A GP-Blocker is designed to turn off the antenna port of the time server in case of GNSS spoofing/jamming or low GNSS signal quality. The connected time server loses satellite signals and enters the “Hold Over” mode.
The GP-Blocker is installed between the time server and the GNSS antenna. It is the simplest way to integrate GPSPATRON and the time servers in case of brief setbacks when the accuracy of PPS of the time server in the “Hold Over” mode does not exceed the accepted limits.
Features of GP-Blocker:
- RF switch for blocking high-frequency GNSS signal;
- DC switch to simulate the power failure of the antenna;
- Noise generator for guaranteed blocking of high-powered, counterfeit signals;
- Backup power from the time server.
Embedded Noise Generator
The output power of satellite transmitters is only 60 watts with an average orbit of 20,000 km. As a result, the power of signals’ on the earth’s surface is about minus 150 dB/W. This value is below the environment noise level by 10 – 30 dB.

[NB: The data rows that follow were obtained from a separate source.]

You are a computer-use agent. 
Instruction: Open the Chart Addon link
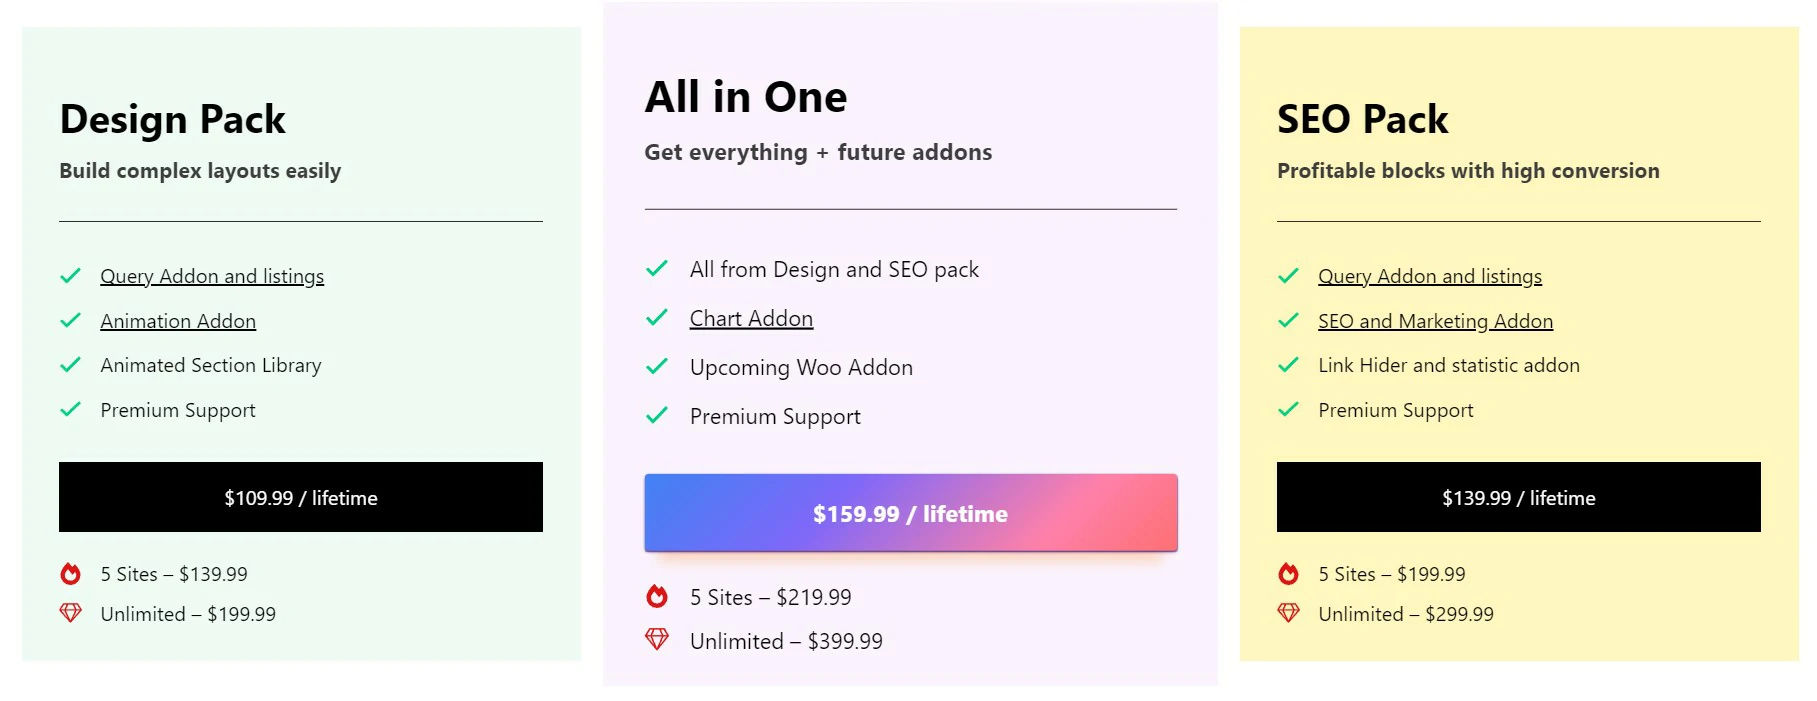coord(750,318)
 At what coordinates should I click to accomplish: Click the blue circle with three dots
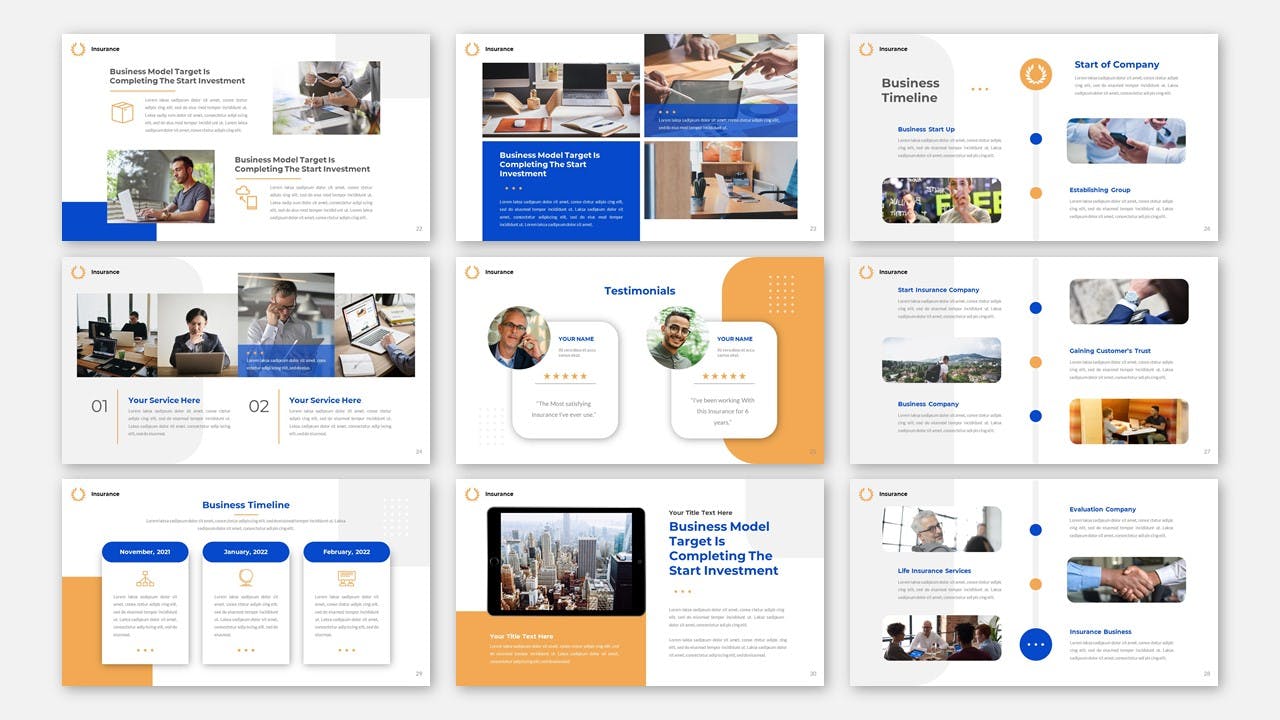(1035, 644)
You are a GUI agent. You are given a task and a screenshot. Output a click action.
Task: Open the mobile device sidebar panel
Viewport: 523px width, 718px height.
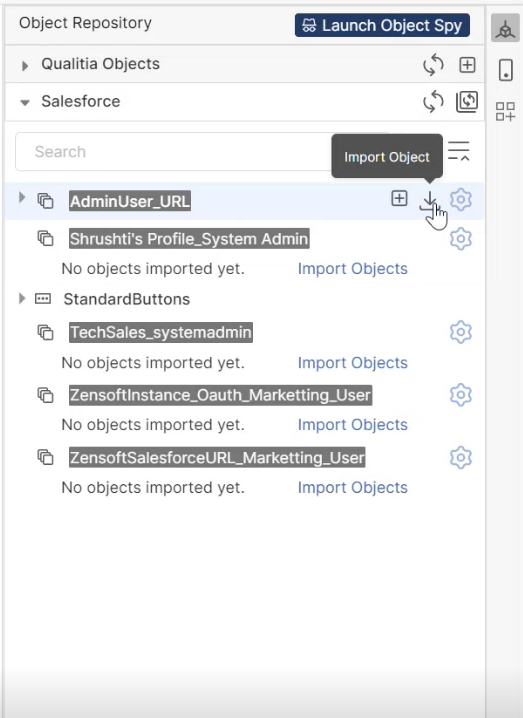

The average output power of a spoofer based on SDR HackRF One does not exceed 10 mW. The power of “fake” signals will be about minus 90 dBW at a distance of 50 meters in open space. This is 60 dB greater compared to the power of genuine signals. This is enough power for an asynchronous attack. A synchronous attack can be conducted at a distance of 30 km.
RF switch with 90…110 dB isolation level can only block phony signals from HackRF One at a max distance of 5 meters with an asynchronous attack scenario. However, if the spoofer’s transmitting antenna is closer or a directional antenna with a high gain is applied, the blocking power may be subdued.
A military-scale spoofing application can use a high-power RF transmitter (100W or more). In that case, the RF switch is unable to block the bogus signal. The GP-Blocker’s embedded noise generator jams false signals and increases the blocking level up to 200 dB.
Many time servers measure the antenna’s preamplifier current to detect cable breaks. If the current value tends to zero, the time server generates an error and switches to Hold Over mode. Thus, the DC switch provides additional protection against the most dominant synchronous spoofer.
What Happens When the GP-Probe is Disabled?
Since GPSPATRON protects critical infrastructure elements, it is essential to guarantee the operability of the system in case of a GP-Probe failure or a power outage.
Although the GP-Probe is equipped with two independent power sources, a surplus power source must be provided in case of a power loss or a GP- Probe failure. In ordinary conditions, the GP-Probe powers the GP-Blocker.
In case of power loss, the GP-Blocker activates the emergency mode and obtains the power from the GNSS antenna port of the time server’s GNSS module.